▶ What to produce
Only one stretch of the data is wanted: the line containing "How do I perform: Open", the line containing "You are a computer-use agent. This", and every line between them, copied exactly.

▶ Data in this exercise
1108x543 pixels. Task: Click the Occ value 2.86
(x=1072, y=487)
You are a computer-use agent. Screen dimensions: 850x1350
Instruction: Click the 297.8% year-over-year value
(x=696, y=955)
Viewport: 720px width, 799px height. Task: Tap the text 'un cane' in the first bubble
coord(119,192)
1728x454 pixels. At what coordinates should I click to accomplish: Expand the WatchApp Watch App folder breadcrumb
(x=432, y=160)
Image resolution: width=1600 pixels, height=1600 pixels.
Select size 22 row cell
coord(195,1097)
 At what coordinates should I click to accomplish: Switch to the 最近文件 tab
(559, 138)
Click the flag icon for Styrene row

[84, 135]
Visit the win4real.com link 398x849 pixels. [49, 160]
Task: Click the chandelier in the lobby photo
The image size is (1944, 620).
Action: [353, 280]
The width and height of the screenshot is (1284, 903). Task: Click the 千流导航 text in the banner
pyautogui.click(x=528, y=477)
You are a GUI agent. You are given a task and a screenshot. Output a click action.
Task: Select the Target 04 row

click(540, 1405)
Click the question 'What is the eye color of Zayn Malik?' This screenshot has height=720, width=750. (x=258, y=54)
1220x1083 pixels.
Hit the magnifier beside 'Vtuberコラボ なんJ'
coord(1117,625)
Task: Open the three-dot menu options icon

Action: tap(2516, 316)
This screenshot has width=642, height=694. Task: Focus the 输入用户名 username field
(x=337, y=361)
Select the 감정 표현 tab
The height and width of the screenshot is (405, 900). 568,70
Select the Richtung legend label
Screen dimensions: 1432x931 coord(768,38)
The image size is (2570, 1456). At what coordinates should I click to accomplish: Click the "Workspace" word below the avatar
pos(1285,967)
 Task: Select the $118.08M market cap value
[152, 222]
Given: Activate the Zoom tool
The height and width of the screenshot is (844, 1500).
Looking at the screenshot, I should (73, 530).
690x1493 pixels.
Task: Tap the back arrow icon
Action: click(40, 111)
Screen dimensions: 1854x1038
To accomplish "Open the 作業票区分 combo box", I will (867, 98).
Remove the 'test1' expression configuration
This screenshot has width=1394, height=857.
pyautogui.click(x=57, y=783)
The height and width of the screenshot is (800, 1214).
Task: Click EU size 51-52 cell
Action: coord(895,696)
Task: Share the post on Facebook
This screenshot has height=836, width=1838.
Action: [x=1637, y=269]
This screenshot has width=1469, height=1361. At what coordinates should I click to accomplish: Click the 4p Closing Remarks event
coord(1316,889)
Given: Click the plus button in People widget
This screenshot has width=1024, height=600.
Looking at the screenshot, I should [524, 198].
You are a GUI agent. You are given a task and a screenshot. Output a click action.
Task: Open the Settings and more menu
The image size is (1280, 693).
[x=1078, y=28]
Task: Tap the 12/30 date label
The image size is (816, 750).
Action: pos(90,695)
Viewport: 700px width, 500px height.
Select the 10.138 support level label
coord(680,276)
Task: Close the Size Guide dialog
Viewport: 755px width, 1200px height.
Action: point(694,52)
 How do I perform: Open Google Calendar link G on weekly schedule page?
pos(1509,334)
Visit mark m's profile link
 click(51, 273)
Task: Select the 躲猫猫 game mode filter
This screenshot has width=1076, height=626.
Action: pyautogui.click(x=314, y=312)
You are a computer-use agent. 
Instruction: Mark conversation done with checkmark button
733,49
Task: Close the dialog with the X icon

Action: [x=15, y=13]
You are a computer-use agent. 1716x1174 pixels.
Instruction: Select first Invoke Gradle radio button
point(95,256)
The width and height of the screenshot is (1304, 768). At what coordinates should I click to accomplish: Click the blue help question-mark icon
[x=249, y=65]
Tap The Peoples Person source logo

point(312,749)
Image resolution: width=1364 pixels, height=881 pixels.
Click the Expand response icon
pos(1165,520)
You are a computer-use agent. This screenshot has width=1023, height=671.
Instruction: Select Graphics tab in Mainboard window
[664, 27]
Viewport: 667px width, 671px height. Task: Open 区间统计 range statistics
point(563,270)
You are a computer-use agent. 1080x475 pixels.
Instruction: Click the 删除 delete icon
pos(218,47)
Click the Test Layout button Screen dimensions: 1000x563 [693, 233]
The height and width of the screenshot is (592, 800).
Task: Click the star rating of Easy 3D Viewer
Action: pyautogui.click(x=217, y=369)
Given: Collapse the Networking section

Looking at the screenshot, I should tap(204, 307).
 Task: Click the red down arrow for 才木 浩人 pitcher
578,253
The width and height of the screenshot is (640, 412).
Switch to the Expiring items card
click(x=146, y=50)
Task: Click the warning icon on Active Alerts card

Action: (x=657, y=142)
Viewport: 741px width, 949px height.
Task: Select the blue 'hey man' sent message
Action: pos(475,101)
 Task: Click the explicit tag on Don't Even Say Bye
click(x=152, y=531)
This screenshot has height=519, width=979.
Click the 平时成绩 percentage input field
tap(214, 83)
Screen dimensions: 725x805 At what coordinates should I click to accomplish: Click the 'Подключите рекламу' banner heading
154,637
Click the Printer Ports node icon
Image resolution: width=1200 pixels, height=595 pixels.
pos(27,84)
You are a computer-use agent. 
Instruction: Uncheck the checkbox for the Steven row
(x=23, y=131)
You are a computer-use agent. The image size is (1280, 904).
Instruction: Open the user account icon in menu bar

▶ Reply
 How do I perform: Open Google Calendar link G on weekly schedule page?
pos(1509,334)
Visit mark m's profile link
 click(51, 273)
Task: Select the 躲猫猫 game mode filter
This screenshot has width=1076, height=626.
Action: pyautogui.click(x=314, y=312)
You are a computer-use agent. 
Instruction: Mark conversation done with checkmark button
733,49
Task: Close the dialog with the X icon

Action: [x=15, y=13]
You are a computer-use agent. 1716x1174 pixels.
Instruction: Select first Invoke Gradle radio button
point(95,256)
The width and height of the screenshot is (1304, 768). At what coordinates should I click to accomplish: Click the blue help question-mark icon
[x=249, y=65]
Tap The Peoples Person source logo

point(312,749)
Image resolution: width=1364 pixels, height=881 pixels.
Click the Expand response icon
pos(1165,520)
You are a computer-use agent. This screenshot has width=1023, height=671.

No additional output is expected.